- **What is asked**: Copy everything from the line containing "Describe the element at coordinates (736, 52)" down to the line containing "The image size is (1920, 1080). Describe", putting "Locate" in place of "Find the location of" and leaving all else the same.

begin Listed entries

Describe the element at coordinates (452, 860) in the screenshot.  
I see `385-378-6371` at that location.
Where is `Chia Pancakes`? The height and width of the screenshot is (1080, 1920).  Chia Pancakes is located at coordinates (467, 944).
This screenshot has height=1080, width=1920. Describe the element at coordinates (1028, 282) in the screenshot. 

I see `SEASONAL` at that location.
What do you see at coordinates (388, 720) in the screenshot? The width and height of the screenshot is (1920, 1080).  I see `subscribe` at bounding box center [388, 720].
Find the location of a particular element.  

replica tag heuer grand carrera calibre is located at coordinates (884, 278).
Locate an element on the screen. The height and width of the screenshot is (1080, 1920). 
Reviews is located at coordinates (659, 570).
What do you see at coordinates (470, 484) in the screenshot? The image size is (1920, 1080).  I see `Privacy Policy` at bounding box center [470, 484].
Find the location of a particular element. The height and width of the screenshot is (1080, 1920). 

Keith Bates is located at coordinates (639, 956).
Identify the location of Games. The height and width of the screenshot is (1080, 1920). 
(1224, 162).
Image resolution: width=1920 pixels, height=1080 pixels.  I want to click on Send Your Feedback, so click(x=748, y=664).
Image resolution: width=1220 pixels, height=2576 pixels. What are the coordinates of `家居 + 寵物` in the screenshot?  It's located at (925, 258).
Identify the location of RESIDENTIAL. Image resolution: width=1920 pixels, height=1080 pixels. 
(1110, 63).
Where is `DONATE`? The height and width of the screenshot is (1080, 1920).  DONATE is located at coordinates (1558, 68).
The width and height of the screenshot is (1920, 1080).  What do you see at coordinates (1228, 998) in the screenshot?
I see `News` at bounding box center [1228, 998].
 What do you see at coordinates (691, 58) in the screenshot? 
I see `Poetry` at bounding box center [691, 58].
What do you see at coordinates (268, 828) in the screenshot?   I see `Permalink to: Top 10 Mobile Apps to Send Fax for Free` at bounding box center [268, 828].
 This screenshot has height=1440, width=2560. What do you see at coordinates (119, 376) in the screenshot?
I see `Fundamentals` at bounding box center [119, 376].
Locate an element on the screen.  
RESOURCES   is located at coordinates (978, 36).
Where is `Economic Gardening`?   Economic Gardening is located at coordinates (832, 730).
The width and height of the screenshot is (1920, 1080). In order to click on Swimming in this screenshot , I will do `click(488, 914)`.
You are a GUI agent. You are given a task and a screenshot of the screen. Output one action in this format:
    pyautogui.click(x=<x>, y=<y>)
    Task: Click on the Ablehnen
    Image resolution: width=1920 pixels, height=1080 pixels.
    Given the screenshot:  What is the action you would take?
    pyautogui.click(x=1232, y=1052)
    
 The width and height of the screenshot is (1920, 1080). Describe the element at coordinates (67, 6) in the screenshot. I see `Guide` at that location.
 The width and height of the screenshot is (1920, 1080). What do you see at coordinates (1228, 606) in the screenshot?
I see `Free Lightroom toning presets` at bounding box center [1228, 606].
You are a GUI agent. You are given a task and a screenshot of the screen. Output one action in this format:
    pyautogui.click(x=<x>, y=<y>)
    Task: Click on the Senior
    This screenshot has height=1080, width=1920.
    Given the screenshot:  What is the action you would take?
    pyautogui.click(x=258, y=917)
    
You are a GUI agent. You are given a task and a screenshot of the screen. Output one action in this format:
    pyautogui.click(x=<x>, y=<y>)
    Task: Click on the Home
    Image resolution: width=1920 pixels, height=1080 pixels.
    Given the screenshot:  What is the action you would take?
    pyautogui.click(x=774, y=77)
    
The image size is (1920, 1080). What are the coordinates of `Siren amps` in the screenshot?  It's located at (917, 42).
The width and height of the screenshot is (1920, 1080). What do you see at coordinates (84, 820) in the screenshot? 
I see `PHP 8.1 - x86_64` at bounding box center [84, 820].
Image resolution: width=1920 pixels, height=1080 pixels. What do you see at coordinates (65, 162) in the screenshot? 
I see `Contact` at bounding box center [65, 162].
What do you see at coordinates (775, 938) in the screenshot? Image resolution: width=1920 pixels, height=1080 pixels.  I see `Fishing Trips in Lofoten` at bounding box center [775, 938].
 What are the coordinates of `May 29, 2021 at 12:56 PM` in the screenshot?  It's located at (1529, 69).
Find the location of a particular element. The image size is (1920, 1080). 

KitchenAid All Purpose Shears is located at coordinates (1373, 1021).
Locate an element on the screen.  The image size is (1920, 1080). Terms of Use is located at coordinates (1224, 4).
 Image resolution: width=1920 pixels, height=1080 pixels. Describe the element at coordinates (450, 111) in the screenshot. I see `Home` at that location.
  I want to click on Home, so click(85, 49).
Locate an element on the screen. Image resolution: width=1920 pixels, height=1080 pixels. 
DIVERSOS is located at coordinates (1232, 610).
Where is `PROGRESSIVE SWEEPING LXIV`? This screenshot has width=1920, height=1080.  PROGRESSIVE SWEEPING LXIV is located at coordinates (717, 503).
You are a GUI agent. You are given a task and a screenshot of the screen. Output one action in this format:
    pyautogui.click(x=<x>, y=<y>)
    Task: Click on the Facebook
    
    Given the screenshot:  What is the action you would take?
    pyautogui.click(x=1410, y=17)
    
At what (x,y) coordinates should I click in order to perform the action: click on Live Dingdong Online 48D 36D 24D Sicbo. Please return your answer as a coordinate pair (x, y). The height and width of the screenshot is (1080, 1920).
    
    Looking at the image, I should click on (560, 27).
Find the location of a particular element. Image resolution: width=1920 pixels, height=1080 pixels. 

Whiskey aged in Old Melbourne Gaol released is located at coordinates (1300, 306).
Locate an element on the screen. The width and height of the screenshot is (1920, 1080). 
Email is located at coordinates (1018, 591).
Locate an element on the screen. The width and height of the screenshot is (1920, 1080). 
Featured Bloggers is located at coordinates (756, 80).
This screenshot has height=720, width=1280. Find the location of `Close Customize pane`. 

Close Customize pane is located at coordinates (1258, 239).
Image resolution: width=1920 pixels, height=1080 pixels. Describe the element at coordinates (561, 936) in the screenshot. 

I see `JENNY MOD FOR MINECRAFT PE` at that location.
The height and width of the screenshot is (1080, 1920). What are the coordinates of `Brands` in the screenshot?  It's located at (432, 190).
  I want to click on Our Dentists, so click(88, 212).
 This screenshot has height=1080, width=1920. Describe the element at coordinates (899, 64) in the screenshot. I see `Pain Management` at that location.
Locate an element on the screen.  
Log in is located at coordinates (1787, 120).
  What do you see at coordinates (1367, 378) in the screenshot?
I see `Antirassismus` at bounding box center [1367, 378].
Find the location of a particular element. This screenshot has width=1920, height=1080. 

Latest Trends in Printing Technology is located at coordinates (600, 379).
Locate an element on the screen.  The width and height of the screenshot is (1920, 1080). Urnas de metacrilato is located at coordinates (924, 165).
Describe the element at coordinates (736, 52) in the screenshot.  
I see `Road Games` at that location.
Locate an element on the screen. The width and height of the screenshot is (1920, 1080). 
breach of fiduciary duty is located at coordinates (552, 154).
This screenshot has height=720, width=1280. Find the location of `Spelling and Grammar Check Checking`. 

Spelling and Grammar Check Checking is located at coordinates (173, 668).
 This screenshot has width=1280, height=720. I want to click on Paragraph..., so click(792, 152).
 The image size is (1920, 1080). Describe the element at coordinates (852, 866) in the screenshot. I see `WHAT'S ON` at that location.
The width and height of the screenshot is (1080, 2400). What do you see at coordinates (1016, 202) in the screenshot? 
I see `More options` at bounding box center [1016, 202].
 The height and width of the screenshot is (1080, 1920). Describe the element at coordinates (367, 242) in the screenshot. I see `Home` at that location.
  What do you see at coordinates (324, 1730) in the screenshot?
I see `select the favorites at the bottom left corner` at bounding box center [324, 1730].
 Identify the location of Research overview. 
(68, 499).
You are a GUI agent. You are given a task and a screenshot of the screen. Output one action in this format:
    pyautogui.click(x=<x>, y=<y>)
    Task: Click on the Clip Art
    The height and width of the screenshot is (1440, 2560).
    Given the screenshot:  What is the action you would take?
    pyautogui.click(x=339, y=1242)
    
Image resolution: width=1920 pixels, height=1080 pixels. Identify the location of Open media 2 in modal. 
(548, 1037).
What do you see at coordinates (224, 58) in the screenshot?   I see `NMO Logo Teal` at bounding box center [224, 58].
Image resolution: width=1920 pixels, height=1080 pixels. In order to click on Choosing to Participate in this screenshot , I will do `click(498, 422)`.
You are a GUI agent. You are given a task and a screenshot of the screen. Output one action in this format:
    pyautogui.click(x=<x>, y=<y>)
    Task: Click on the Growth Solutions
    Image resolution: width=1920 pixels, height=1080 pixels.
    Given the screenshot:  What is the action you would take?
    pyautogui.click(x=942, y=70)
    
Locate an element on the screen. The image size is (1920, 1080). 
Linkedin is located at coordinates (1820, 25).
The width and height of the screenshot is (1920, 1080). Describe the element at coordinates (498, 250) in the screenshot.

end Listed entries

- **Output for this task**:
Describe the element at coordinates (736, 52) in the screenshot.  
I see `Road Games` at that location.
Locate an element on the screen. The width and height of the screenshot is (1920, 1080). 
breach of fiduciary duty is located at coordinates (552, 154).
This screenshot has height=720, width=1280. Locate `Spelling and Grammar Check Checking`. 

Spelling and Grammar Check Checking is located at coordinates (173, 668).
 This screenshot has width=1280, height=720. I want to click on Paragraph..., so click(792, 152).
 The image size is (1920, 1080). Describe the element at coordinates (852, 866) in the screenshot. I see `WHAT'S ON` at that location.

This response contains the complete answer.